リリィはルキウスの手帳を取り出した。何度も手にしているうちにすっかり手に馴染むようになったこの空色の手帳に書かれた膨大な情報の何割かは、興味を持って行こうと思えばリリィにも手に入れられたはずの情報だ。
(でも……私は何も知らなかった。知らないのは私の頭が悪いからじゃない。知ろうとしてないから……天国という国を、私はそれほど理解したいと思ってなかったんだわ)
リリィは手帳をぱらぱらと捲った。どのページにもびっしりと書かれた細かい文字や多くの似顔絵と地図。見るたびに何十回も何百回も思う。ルキウスはこんなにも天国を、地獄を、天使を、悪魔を、人間を愛していたのだ。
「私は……今まで本当に何してたんだろう」
ミカエルの前だというのに、本音を抑えることができなかった。つい零れてしまった言葉に、ミカエルは首を振る。
「ルキウスは確かに凄い天使だった。彼の真似は誰にもできない。私にもね……でもリリィ。君の真似も誰にもできない。今の天国で唯一の『運命の天使』は君だ」
「でも、私は……」
「優れた人の真似をすることで学ぶことは確かにあるけど、自分だけの役割を見つけたいならもっと自由になった方がいい。君の翼はどこにだって一瞬で行ける、天国一自由な翼なんだからね」
「天国一……自由……」
リリィは背中の白い翼を動かした。ミカエルは微笑んで頷く。リリィは普段からミスが多い分、失敗を極端に恐れる傾向がある。しかし能力の使用方法に正解などはないのだ。リリィが能力の新たな使い方を見出せば、天国に新しい風が吹く。
「何もしなければ確かに失敗もないが、成功する可能性もない。何か思いついたのなら、どんどん行動するべきだ」
「でも。もし成果がなかったら……」
「「この方法では成果がない」という経験と知識が得られると思わないかい?」
そう続けたミカエルの視線は、リリィの手元を覗いている。何度も開いたあのページは、今回も無意識に開かれていた。
「虹色のクローバー……あの。マスター……っ!!」
リリィが言いかけたところで、ぶわりと大量の闇の力が階段を上がってくるような気配がした。二人は同時に階段を見る。まだ誰の姿も見えないが、何が起きたのかは想像できる。
「ハルト君が、無事に聖剣を抜けたのかな」
「きっとそうです……ハルトさん」
予定通りサタンが復活したということは大きな問題はなかったのだろうと、二人は胸をなでおろした。実際は割と問題だらけなのだが、それを二人が知るのはあと数十分は後のことになるだろう。

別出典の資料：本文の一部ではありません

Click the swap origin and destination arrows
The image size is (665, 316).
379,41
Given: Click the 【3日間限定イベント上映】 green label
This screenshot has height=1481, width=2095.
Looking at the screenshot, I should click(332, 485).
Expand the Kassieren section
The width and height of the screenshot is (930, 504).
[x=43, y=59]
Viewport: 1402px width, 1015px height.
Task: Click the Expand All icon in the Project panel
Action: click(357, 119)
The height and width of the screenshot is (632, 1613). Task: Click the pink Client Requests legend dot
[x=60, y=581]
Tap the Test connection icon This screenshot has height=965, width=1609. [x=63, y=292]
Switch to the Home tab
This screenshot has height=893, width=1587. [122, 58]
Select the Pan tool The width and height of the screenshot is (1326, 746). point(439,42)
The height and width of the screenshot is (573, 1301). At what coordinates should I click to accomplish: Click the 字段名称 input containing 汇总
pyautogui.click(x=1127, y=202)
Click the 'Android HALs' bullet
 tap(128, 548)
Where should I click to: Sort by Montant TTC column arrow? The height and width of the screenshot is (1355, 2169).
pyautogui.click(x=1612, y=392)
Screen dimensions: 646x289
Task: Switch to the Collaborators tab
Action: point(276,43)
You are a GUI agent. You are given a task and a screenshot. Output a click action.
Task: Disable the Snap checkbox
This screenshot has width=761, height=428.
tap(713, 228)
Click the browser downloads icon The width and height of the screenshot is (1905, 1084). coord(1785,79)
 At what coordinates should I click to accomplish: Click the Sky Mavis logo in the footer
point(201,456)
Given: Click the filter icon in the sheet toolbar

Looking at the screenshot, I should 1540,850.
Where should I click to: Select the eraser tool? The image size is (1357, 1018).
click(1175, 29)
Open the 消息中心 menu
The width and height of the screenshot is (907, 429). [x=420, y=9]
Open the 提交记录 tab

「凄い力ですね。この前の天秤の時も驚きましたが、それ以上です」
「これがサタンの本来の力だよ」
「どんどん近づいてくるのがわかりますね」
「怖いのかい?」
「少しだけ」
正直に答えたリリィの翼は、きゅっと縮んでいる。未知の者と出会う緊張と興奮、そして分かっていても拭うことができない恐怖心。それを和らげるように、ミカエルがリリィの白い翼をそっと撫でた。一応ルークの事も心配になって振り返ってみたが、彼は白い光を纏わせたまま微動だにしない。流石だなとミカエルは感心する。ルークは予想がつくものに関して慌てたことはない。サタンのオーラの恐ろしさも、想定内の事なのだろう。
――暗闇が迫ってくる。強い魔の力があっという間に濃くなって、ついに二対の黒い翼と一対の白い翼が連れ立って階段の奥から見えてきた。弾丸のように早い三つの塊はだんだん大きく近づいてきて、心の準備をする間もなくもう彼らは煉獄の床にそれぞれの靴音を響かせていた。クロムの腕からハルトが下ろされ、待ち望んだ合流が完了する。
「よっ。調子はどうだ?」
ごく軽く、サタンは片手を上げた。昔と何ひとつ変わらないその様子に、ミカエルが笑う。
「ははっ……不思議だな。君がいない時間はあんなにも長かったのに、昨日も一緒にいたような気がしてきたよ」
二人はハグどころか握手すらしない。少し目を合わせるだけの、五百年ぶりにしては淡白にも見える再会。しかし彼らのそっくり同じ色合いの金の瞳には、それぞれに言葉にならない感慨深さが確かに滲んでいたのだった。